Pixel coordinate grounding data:
= = = = =

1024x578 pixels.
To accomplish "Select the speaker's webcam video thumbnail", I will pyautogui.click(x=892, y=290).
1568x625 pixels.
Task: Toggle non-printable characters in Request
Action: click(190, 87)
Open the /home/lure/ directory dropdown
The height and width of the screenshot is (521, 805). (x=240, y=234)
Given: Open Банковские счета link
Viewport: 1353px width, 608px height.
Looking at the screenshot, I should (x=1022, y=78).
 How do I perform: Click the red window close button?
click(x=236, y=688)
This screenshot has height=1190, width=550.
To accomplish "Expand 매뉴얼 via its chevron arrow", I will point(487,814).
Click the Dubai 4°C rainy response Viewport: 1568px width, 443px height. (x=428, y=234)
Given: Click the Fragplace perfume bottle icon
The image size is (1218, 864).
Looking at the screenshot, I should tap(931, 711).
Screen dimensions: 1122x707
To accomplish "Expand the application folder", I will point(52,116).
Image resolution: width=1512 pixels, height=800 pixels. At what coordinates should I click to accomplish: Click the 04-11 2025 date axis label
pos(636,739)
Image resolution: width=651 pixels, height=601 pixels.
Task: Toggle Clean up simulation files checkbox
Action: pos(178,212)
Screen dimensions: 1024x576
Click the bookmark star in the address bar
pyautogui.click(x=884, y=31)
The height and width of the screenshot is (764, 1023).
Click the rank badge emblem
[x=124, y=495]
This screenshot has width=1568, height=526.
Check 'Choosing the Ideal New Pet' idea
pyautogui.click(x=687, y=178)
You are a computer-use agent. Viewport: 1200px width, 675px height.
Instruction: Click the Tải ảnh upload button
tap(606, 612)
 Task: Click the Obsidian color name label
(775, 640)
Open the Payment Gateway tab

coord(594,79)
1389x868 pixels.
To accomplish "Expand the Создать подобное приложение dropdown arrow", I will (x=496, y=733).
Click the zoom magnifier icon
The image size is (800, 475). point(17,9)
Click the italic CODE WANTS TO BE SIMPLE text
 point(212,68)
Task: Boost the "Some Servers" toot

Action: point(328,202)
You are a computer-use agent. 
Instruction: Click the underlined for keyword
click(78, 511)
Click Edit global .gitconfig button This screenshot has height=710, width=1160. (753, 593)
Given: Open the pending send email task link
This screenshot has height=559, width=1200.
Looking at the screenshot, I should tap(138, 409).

= = = = =

# [WORK INSTRUCTION]
An exact transcription of all the records is required.

# [REPLY TO THE TASK]
1024x578 pixels.
To accomplish "Select the speaker's webcam video thumbnail", I will pyautogui.click(x=892, y=290).
1568x625 pixels.
Task: Toggle non-printable characters in Request
Action: click(190, 87)
Open the /home/lure/ directory dropdown
The height and width of the screenshot is (521, 805). (x=240, y=234)
Given: Open Банковские счета link
Viewport: 1353px width, 608px height.
Looking at the screenshot, I should (x=1022, y=78).
 How do I perform: Click the red window close button?
click(x=236, y=688)
This screenshot has height=1190, width=550.
To accomplish "Expand 매뉴얼 via its chevron arrow", I will point(487,814).
Click the Dubai 4°C rainy response Viewport: 1568px width, 443px height. (x=428, y=234)
Given: Click the Fragplace perfume bottle icon
The image size is (1218, 864).
Looking at the screenshot, I should tap(931, 711).
Screen dimensions: 1122x707
To accomplish "Expand the application folder", I will point(52,116).
Image resolution: width=1512 pixels, height=800 pixels. At what coordinates should I click to accomplish: Click the 04-11 2025 date axis label
pos(636,739)
Image resolution: width=651 pixels, height=601 pixels.
Task: Toggle Clean up simulation files checkbox
Action: pos(178,212)
Screen dimensions: 1024x576
Click the bookmark star in the address bar
pyautogui.click(x=884, y=31)
The height and width of the screenshot is (764, 1023).
Click the rank badge emblem
[x=124, y=495]
This screenshot has width=1568, height=526.
Check 'Choosing the Ideal New Pet' idea
pyautogui.click(x=687, y=178)
You are a computer-use agent. Viewport: 1200px width, 675px height.
Instruction: Click the Tải ảnh upload button
tap(606, 612)
 Task: Click the Obsidian color name label
(775, 640)
Open the Payment Gateway tab

coord(594,79)
1389x868 pixels.
To accomplish "Expand the Создать подобное приложение dropdown arrow", I will (x=496, y=733).
Click the zoom magnifier icon
The image size is (800, 475). point(17,9)
Click the italic CODE WANTS TO BE SIMPLE text
 point(212,68)
Task: Boost the "Some Servers" toot

Action: point(328,202)
You are a computer-use agent. 
Instruction: Click the underlined for keyword
click(78, 511)
Click Edit global .gitconfig button This screenshot has height=710, width=1160. (753, 593)
Given: Open the pending send email task link
This screenshot has height=559, width=1200.
Looking at the screenshot, I should tap(138, 409).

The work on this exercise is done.